パワーバッテリーホルダーを装着したOM-1(写真紹介)
実際に使ってみての感想
M.ZUIKO DIGITAL ED 40-150mm F2.8 PROほどではないにせよ、マイクロフォーサーズ規格のレンズとしては大柄で質量のあるM.ZUIKO DIGITAL ED 12-100mm F4.0 IS PROを使い、同じ場所からヨコ構図とタテ構図を撮影してみました。

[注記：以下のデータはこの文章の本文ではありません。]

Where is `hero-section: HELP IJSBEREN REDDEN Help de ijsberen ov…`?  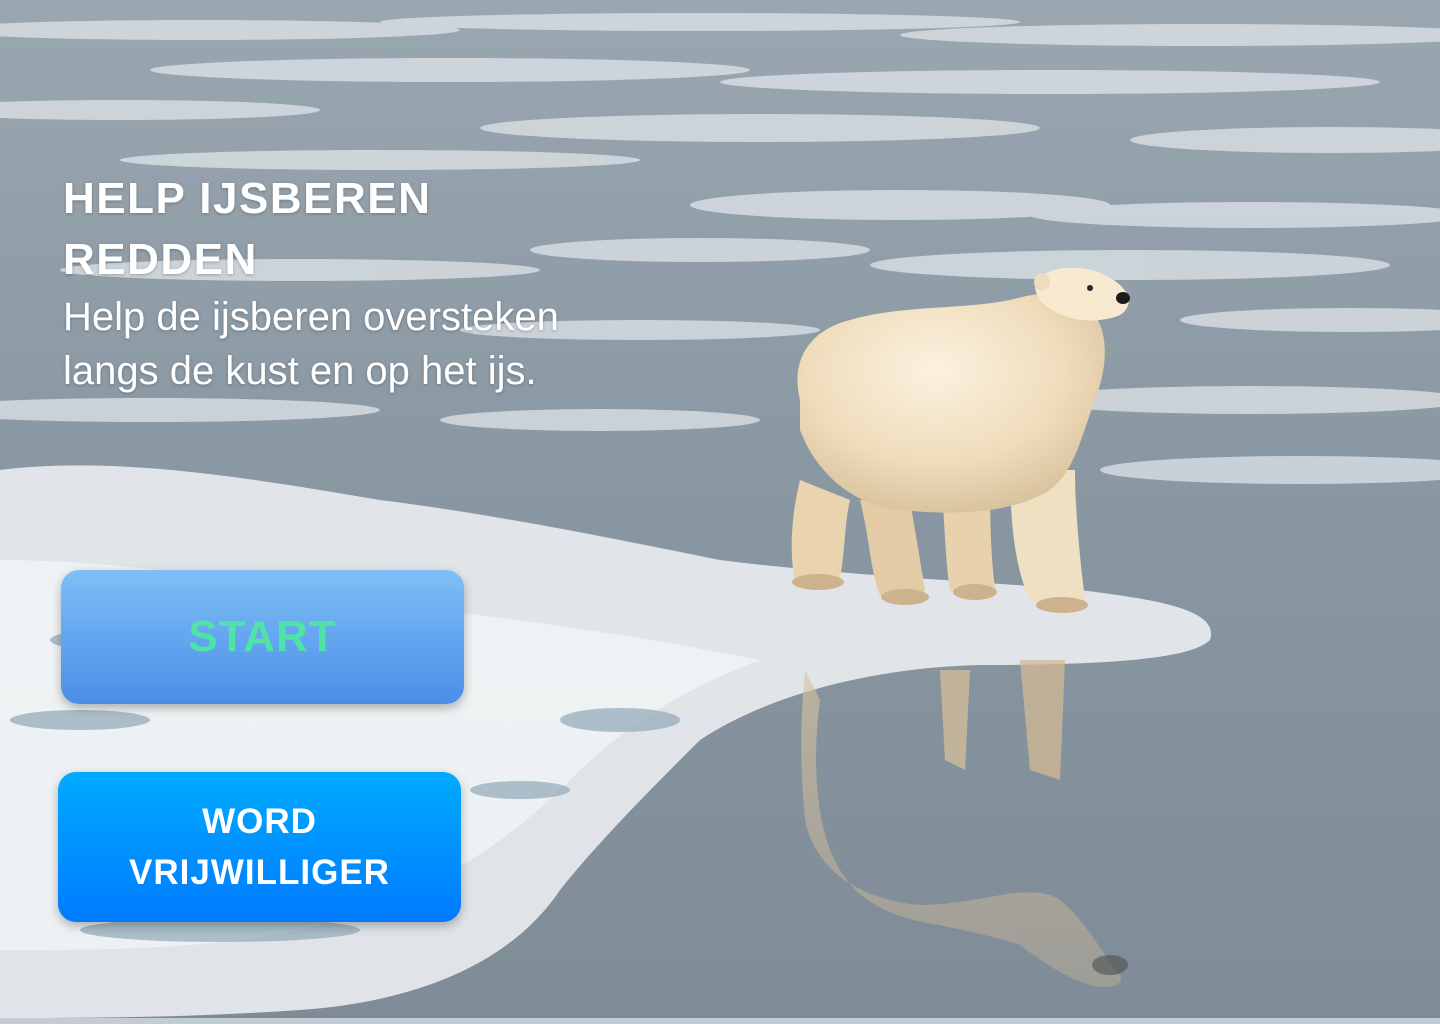
hero-section: HELP IJSBEREN REDDEN Help de ijsberen ov… is located at coordinates (343, 283).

タテ構図での操作性は格段にアップしましたが、これは想定内。ヨコ構図でも小指がしっかりと引っ掛かり、手のひら全体も添えることで、バッテリーホルダーがない時よりも安心して撮影ができる気がしました。操作性がアップしたのは間違いありません。
新たな課題と不安
今回の撮影ではカメラの重量増を避けるため、カメラ本体のバッテリーをバッテリーホルダーに移し替えただけで、バッテリーは1つしか使いませんでした(わざわざバッテリーを入れ替えたのは、交換時にバッテリーホルダーをカメラから外す手間が省けるため。USBによる外部充電なら両方いっぺんに充電できますが、私は外部充電をしません)。

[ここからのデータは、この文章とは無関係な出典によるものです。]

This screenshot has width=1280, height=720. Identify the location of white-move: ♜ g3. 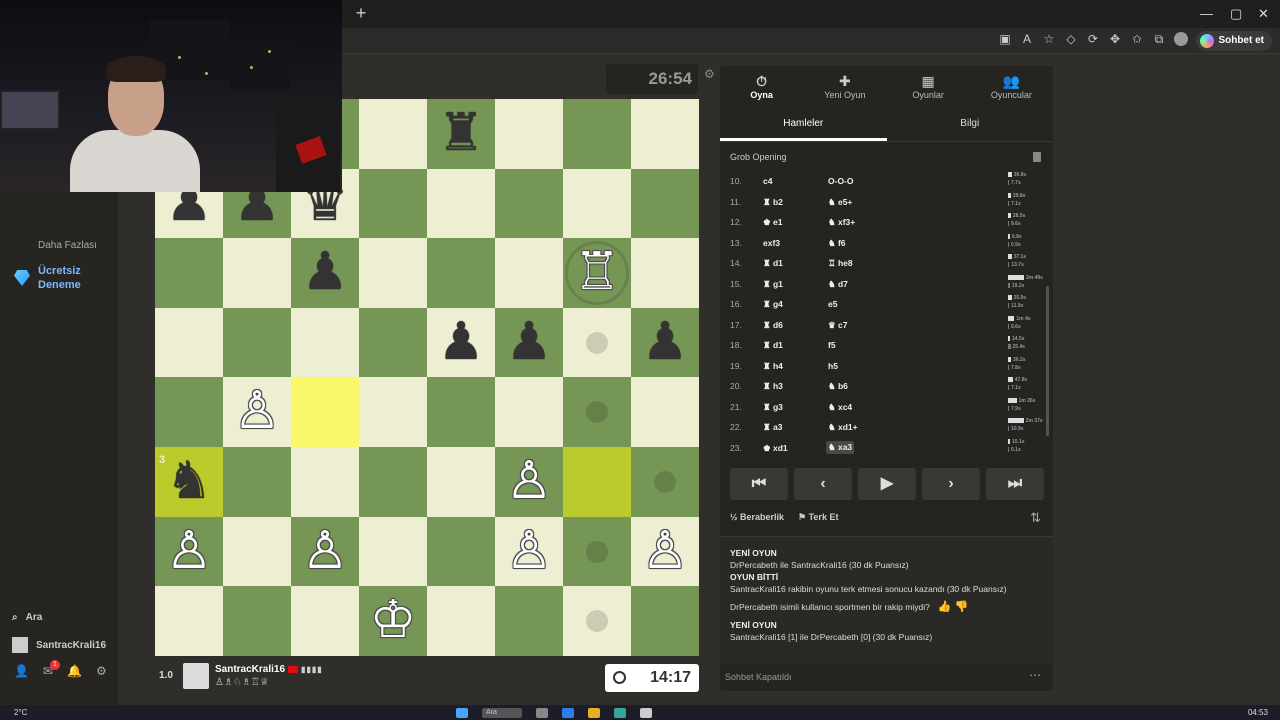
(773, 408). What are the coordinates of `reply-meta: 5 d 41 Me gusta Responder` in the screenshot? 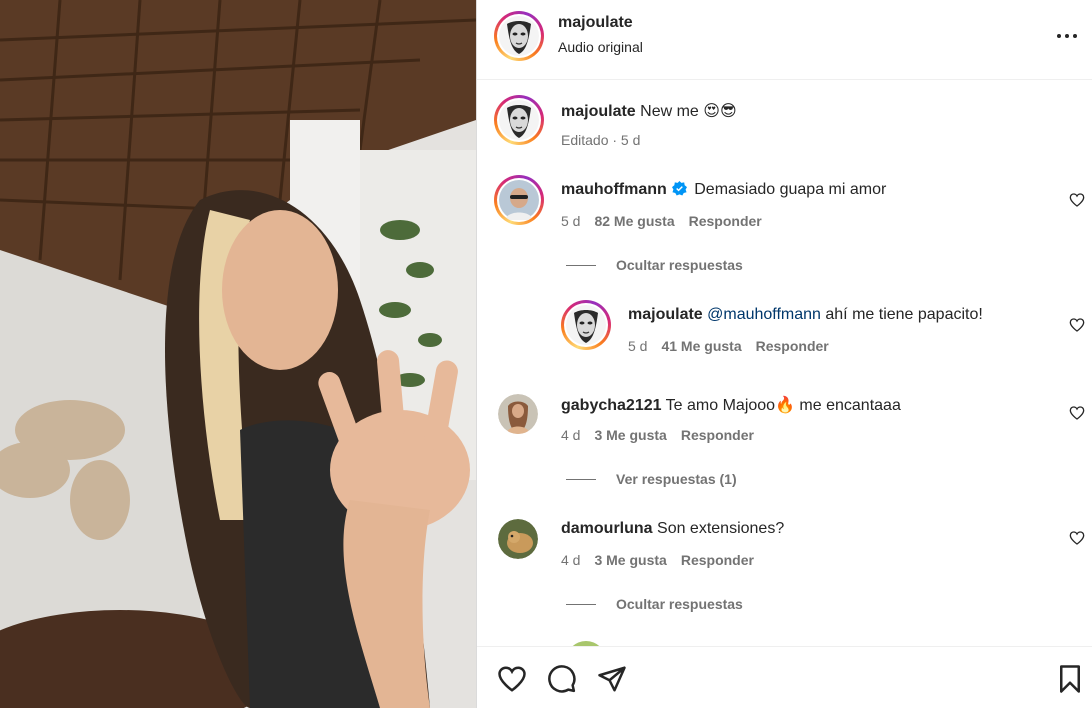 It's located at (728, 346).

つまり、操作性の向上とカメラの稼働時間延長というバッテリーホルダーが持つ2つの役割のうち、1つはすでに放棄しているのです(苦笑)。
ちなみにOM-1の本体質量はバッテリー込みで599g(メーカー公表値、以下同じ)、バッテリーホルダー本体(バッテリー含まず)が242gで合計841g。今回はレンズが少し重たく561gなので、全体で1,402gになりました。
「バッテリー1個だけ作戦」により重さはたった242gだけの増加に抑えられました。しかし、これまでひょいひょいと持ち上げていたカメラが、体積が大きくなったことでガッツリ掴んで持ち上げるようになり、気分的に重たくなったように感じられました。その時思ったのです。「このストラップ、重さの割に細すぎんか?」
ストラップ以外にも問題があります。かさ張ったカメラは手持ちのカメラバッグに収まらず、新しいバッグが必要ではないかと、新たな物欲が芽生え始めているのです。恐ろしやカメラ趣味。

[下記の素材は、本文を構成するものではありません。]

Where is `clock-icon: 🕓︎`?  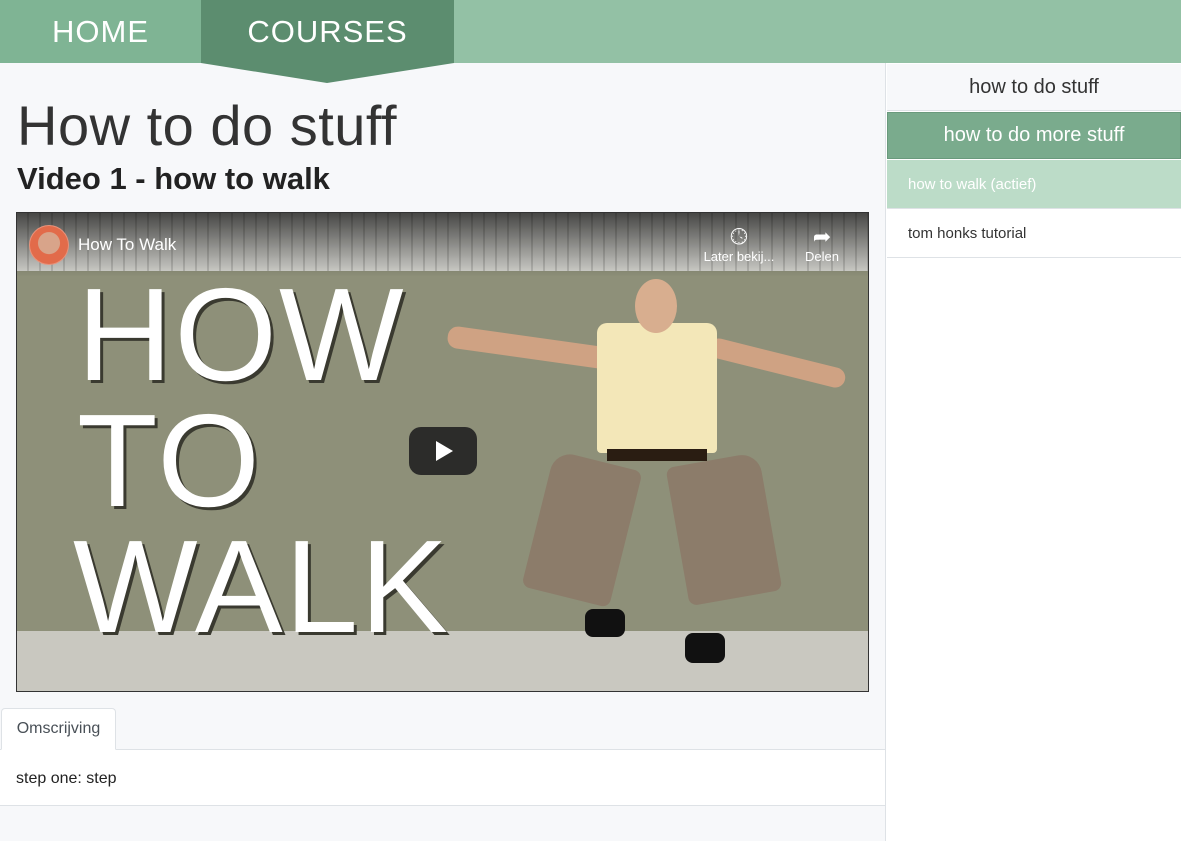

また、他に気がかりなのは、SNSなどでOM-1にパワーバッテリーホルダーを付けている人をほとんど見ないことです。得られる機能に対して値段が高いのか、小型・軽量というマイクロフォーサーズの利点をスポイルすることを嫌うのか、どちらにせよあまり見かけません。もっと焦点距離の長い超望遠レンズでネイチャーフォトを撮るプロカメラマンですら付けていません(私が見ないだけ?)。果たして購入したことは正解だったのか、一抹の不安を感じています。
ただ1つ言えるのは「無くても困らないモノかもしれない」ということです。ホント、けしからん人差し指め!